I tried this recipe a couple of days ago. It is inspired by a recipe from the book “Pleasure of rice cooking” by Sneha R Vij. I had picked up this book in Bangalore before coming here but have hardly used it. This particular recipe caught my attention because we both are big fans of mangoes.

I did a minor change to the recipe – I added few finely chopped mangoes along with a mango paste. It gave a very nice bite to the dish. The aroma that comes out of the dish while frying, is very very intoxicating. Ever since I tried this,we have become huge fans of this mango rice. It is making a regular appearance in my boxes these days.

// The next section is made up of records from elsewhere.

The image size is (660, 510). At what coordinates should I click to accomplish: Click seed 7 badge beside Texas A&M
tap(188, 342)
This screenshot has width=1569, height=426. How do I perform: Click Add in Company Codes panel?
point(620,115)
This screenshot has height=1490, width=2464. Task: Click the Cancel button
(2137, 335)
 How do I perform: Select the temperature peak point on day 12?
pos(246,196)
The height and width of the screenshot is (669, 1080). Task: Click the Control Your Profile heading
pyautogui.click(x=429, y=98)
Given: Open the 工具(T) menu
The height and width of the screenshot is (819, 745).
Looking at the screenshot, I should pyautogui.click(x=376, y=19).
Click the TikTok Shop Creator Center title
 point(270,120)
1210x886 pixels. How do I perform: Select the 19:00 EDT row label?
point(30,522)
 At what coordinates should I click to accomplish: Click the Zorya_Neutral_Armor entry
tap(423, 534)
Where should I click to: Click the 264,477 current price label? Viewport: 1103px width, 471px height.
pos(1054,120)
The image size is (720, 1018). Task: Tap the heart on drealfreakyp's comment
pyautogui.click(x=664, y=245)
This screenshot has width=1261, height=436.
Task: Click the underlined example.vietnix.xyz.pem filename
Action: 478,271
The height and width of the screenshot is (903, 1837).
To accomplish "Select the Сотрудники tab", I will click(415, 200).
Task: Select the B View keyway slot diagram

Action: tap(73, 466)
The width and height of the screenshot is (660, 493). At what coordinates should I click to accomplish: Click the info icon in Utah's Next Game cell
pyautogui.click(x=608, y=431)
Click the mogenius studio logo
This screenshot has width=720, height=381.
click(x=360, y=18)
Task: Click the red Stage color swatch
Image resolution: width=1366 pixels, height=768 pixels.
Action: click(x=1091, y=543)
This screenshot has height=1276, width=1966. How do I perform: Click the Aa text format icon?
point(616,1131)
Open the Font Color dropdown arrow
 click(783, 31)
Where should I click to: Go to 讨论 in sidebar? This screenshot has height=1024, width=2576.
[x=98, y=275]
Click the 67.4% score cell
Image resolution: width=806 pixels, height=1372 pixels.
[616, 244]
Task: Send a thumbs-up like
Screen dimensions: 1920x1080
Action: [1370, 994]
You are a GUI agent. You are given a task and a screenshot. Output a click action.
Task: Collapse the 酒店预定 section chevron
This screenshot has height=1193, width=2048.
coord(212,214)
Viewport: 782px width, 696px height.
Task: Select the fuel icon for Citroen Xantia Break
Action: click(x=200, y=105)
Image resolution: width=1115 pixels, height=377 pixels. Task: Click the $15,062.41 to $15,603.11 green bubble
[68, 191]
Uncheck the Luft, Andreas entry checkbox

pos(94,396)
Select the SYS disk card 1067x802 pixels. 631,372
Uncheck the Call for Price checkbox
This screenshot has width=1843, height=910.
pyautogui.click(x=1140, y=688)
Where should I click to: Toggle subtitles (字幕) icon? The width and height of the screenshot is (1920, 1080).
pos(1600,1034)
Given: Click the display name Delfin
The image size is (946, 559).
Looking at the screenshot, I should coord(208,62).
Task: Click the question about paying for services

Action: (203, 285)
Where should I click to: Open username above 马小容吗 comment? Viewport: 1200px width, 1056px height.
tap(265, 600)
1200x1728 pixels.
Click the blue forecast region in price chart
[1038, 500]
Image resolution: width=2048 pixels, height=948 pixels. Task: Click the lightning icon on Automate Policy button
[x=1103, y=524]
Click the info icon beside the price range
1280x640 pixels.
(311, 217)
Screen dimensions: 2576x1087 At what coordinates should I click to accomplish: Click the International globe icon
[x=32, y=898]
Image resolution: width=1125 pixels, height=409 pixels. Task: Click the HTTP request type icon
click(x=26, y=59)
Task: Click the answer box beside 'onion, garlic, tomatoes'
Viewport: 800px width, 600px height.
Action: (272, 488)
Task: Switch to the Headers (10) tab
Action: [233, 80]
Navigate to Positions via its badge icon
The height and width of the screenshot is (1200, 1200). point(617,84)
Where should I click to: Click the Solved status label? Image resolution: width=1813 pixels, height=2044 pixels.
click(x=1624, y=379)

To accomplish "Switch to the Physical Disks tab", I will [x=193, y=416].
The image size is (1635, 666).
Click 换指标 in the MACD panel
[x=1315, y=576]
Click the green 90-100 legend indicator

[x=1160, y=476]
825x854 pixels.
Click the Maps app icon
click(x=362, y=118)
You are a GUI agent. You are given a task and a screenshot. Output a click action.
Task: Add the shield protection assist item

Ingredients: 1 cup rice 1/4 cup raw mangoes roughly chopped and 1/4 cup very finely chopped 1/2 tea spn chana dal 1 tea spn mustard seeds 1/2 tea spn urad dal 1 tbl spn fresh/frozen coconut 3-4 green chilies 4-5 curry leaves A pinch asafoetida A pinch turmeric Oil Salt

Method: Cook rice – make sure each grain is separate, It becomes mushy if the rice is soft. Grind coconut with turmeric, 1/2 tea spn mustard seeds and 1/4 cup coarsely chopped mangoes, to a very coarse paste without adding any water. Heat oil and add chana dal . When it is turning brownish, add mustard seeds and urad dal . Add curry leaves, green chilies and asafoetida. Fry for a min. Now add the finely chopped mangoes and fry for few minutes till they become soft. Add the ground paste and fry till a nice aroma comes out. Add salt and rice. Mix well. Serve hot.

Serves : 2 Preparation time : 25mins

PS: Increase or decrease the quantities of mangoes depending on sourness. For better texture and taste, do not include the skin (mangoes available in US have a very thick skin which do not taste well). Even the left over rice from previous day can be used for this.